What does it take for a person in the United States to be a "white", and thus enjoy the full rights and privileges of a U.S. citizen?

Asian Americans, especially those from Japan and Korea and lately India, are more integrated and accepted in white neighborhoods and are considered "white". Arab immigrants and their descendants were also considered white, perhaps more because of the color of their money. Of course 9-11 changed all that, and now Arabs, whether Muslim or not, are considered as blacks and subject to racial profiling.

Fortunately, there are enough (white) citizens who see past the color of a person's skin and thus helped Obama get elected on Tuesday. Exit polls showed that the while African-Americans overwhelmingly voted for Obama, 43 percent of white voters voted for the "black candidate". Its racial division is not as black and white as it was some 40 years ago.

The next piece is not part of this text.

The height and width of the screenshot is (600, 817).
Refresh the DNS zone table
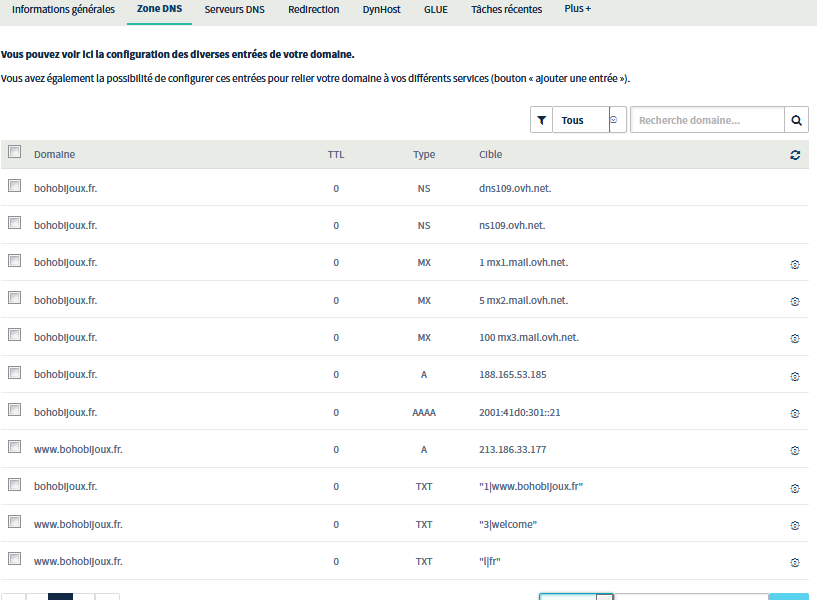tap(795, 155)
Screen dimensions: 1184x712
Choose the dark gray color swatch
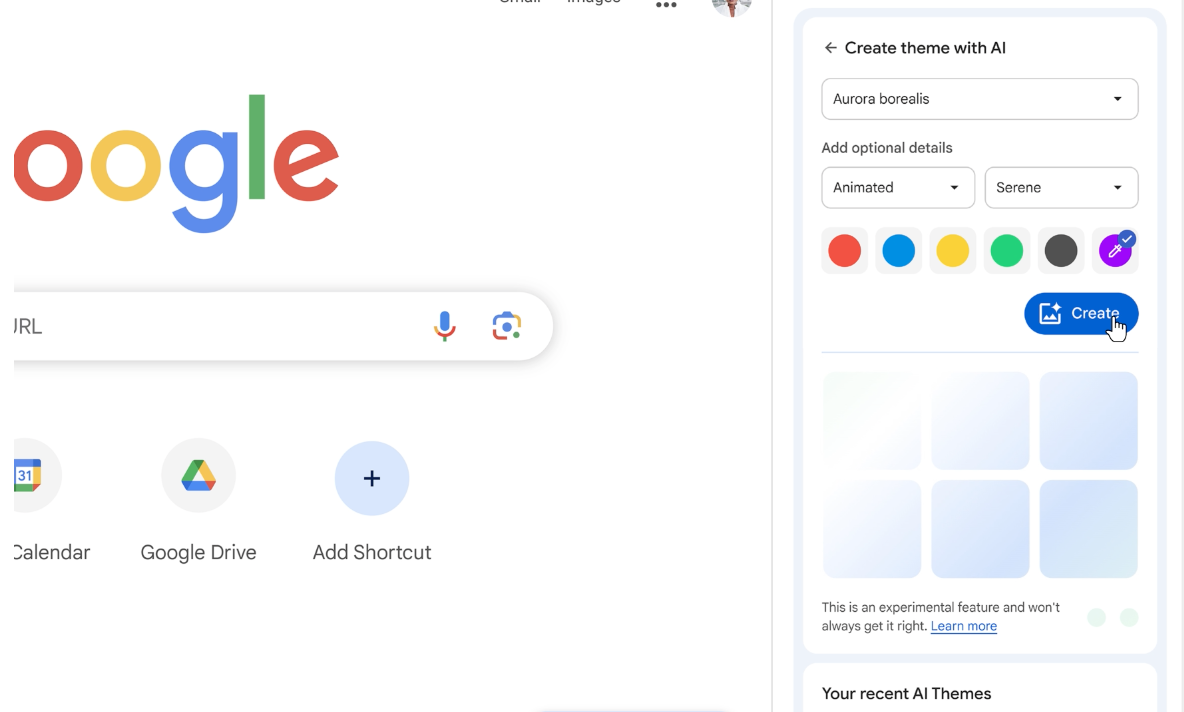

And Obama seems to have played along and lived up to his racial designation, perhaps more as an election campaign strategy to win the black votes rather than as a conviction of his racial identity.

At the start of the Democrat primaries in January, most African-Americans were not convinced of his black credentials because he is not a descendant of African slaves as most of them are.

In fact, he had a predominantly white family upbringing, though admittedly, like many African-Americans, he was raised in a single parent family and did not come from a privileged family. Okay, he does attend a predominantly black church and is married to a black -- that makes him black.

But it is clear from his campaign oratories, including Tuesday night's acceptance speech, that his politics and his vision transcends racial divisions and the racist attitudes which still prevail.

If "change" is his platform and is also the main reason why many voted for him on Tuesday, then Obama would do everyone a great service by revealing his true mixed colors and start fighting to eliminate racism in the United States once and for all, and try to fulfill Martin Luther King's dream to the fullest.

At the personal level, the first order of the day for President-elect Obama is to shed the racial identity currently designated to him. The U.S. mainstream media could help by not calling him a black president.

The writer is chief editor of The Jakarta Post.